*** EXERCISE INPUTS Section Begins ***

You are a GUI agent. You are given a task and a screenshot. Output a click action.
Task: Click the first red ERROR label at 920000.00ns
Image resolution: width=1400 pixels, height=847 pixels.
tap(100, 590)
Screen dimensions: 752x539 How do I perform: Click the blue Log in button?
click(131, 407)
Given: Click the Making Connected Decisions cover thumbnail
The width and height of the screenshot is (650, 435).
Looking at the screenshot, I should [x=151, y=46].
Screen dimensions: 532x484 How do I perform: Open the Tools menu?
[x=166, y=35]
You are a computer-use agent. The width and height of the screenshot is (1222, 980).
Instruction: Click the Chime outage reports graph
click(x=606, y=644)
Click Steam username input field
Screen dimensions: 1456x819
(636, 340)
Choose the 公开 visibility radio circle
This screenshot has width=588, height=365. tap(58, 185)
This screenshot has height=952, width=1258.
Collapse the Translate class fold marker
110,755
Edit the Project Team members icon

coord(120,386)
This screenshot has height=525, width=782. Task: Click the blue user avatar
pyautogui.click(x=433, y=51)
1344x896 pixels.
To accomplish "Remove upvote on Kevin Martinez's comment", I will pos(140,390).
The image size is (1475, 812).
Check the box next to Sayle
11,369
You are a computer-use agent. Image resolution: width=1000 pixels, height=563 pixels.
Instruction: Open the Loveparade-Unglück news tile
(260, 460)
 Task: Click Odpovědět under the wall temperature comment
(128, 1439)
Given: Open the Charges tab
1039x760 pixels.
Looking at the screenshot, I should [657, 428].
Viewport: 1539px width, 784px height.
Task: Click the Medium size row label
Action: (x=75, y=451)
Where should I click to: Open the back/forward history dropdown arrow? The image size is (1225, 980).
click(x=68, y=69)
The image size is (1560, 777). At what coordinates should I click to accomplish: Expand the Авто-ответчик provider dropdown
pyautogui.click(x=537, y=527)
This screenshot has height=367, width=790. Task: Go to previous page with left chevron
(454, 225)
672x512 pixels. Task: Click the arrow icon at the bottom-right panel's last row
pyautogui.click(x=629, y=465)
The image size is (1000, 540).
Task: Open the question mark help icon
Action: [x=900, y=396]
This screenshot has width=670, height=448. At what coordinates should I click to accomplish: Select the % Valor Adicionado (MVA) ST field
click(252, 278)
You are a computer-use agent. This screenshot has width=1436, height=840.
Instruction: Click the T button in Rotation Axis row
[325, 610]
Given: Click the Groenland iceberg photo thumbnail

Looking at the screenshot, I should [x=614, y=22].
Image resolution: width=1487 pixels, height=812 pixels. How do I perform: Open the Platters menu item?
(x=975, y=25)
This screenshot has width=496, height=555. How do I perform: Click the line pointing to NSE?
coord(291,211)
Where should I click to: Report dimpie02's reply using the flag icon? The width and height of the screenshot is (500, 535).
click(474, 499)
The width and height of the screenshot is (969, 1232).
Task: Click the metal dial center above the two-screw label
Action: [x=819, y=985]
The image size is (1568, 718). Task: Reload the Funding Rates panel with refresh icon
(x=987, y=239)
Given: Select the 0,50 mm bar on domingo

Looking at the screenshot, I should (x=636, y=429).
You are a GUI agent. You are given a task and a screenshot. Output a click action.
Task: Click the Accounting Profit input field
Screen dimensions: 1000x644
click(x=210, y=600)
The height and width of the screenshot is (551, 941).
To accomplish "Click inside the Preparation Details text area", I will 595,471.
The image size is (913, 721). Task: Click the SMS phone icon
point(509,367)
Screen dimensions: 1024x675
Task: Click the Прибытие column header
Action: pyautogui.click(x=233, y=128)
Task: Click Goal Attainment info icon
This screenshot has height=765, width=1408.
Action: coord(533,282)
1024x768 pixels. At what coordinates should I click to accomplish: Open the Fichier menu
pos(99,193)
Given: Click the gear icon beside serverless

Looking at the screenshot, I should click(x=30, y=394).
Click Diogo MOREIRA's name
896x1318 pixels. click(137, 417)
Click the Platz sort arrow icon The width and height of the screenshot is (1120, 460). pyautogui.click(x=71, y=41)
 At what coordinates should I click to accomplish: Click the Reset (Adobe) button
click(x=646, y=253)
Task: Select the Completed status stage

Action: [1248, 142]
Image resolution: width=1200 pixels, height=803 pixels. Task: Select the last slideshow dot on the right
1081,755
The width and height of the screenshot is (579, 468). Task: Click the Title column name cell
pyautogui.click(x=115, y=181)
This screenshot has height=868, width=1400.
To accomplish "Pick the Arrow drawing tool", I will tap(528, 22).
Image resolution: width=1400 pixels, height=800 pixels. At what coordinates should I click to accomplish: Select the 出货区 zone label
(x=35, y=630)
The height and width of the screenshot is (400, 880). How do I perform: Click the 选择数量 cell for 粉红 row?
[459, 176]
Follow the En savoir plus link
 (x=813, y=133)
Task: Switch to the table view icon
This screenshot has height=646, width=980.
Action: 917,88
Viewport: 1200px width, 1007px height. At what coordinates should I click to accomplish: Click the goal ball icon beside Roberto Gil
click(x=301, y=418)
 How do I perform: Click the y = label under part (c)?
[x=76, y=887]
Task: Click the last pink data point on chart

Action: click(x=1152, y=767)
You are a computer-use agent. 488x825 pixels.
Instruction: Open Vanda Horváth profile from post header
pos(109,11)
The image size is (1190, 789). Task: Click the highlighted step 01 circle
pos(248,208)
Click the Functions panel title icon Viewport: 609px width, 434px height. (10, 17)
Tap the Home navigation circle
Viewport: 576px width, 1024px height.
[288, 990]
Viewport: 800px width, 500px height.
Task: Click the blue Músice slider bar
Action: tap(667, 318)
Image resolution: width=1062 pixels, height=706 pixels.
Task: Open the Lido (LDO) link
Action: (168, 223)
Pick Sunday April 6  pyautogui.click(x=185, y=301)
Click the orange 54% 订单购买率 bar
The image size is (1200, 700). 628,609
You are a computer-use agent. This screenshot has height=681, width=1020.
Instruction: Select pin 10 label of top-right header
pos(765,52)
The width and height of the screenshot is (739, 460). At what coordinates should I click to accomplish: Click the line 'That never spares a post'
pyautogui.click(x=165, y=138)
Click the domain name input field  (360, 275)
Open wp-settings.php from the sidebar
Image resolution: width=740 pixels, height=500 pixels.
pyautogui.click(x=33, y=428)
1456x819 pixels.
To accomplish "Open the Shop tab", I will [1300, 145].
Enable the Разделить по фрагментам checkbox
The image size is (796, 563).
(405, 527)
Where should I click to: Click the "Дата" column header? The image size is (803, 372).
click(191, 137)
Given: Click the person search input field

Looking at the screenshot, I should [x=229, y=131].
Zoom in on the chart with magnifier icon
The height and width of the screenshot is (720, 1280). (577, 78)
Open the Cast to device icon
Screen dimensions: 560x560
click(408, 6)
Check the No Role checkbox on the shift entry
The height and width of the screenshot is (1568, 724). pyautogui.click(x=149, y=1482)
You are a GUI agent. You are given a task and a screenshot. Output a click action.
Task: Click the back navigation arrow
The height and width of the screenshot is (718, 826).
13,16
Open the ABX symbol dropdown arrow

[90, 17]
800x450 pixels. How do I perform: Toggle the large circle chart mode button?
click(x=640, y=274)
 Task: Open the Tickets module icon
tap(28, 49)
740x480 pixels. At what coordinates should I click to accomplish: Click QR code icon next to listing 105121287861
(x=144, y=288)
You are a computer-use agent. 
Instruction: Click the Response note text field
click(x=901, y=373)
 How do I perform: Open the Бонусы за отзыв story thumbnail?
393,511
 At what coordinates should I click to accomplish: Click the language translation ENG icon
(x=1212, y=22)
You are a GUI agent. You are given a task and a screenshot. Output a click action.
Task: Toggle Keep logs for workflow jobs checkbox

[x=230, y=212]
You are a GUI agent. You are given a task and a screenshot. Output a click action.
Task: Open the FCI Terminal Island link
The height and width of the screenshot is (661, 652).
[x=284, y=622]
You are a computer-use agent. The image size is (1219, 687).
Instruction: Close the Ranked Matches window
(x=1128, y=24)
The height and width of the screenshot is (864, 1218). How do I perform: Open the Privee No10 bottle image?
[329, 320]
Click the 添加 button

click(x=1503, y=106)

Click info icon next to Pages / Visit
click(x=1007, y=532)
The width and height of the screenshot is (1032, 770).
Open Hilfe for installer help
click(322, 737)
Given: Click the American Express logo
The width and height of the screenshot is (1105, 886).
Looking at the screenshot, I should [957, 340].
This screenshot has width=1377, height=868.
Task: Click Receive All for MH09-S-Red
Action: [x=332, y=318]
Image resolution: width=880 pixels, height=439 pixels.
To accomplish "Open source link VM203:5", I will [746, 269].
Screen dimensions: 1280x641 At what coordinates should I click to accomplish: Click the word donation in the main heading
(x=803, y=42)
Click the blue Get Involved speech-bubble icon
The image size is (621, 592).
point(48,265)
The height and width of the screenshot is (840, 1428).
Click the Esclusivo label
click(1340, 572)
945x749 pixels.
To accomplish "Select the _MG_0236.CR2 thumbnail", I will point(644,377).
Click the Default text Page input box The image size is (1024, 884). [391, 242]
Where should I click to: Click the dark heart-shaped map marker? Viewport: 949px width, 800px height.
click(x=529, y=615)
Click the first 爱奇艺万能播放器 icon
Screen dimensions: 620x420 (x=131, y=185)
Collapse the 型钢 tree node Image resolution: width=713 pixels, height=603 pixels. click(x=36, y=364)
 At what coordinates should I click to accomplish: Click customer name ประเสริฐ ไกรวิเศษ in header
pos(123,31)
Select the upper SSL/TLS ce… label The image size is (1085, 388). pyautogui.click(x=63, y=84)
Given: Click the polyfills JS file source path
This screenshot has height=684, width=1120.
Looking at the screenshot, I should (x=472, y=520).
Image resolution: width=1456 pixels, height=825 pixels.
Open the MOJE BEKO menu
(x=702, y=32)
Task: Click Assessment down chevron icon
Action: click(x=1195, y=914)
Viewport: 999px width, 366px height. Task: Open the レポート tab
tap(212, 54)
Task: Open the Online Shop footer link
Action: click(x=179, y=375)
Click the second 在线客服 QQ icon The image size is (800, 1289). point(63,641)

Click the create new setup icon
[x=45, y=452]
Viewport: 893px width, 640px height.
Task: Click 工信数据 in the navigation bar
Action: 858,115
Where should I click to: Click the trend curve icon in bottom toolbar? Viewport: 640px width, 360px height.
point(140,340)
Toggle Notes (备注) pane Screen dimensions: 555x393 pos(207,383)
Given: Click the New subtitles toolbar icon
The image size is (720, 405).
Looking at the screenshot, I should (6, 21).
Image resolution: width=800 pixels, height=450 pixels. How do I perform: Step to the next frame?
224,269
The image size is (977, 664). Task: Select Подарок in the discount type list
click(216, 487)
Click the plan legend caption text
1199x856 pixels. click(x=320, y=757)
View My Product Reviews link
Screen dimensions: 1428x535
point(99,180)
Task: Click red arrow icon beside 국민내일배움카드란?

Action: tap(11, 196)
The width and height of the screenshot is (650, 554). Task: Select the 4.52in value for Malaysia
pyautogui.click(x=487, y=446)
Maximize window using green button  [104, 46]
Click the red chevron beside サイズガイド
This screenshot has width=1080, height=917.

*** EXERCISE INPUTS Section Ends ***

TASK TO CARRY OUT -
Only the lines from the one with "Maximize window using" through the end of the data belong in the answer, each reproduced exactly.

TASK RESULT -
Maximize window using green button  [104, 46]
Click the red chevron beside サイズガイド
This screenshot has width=1080, height=917.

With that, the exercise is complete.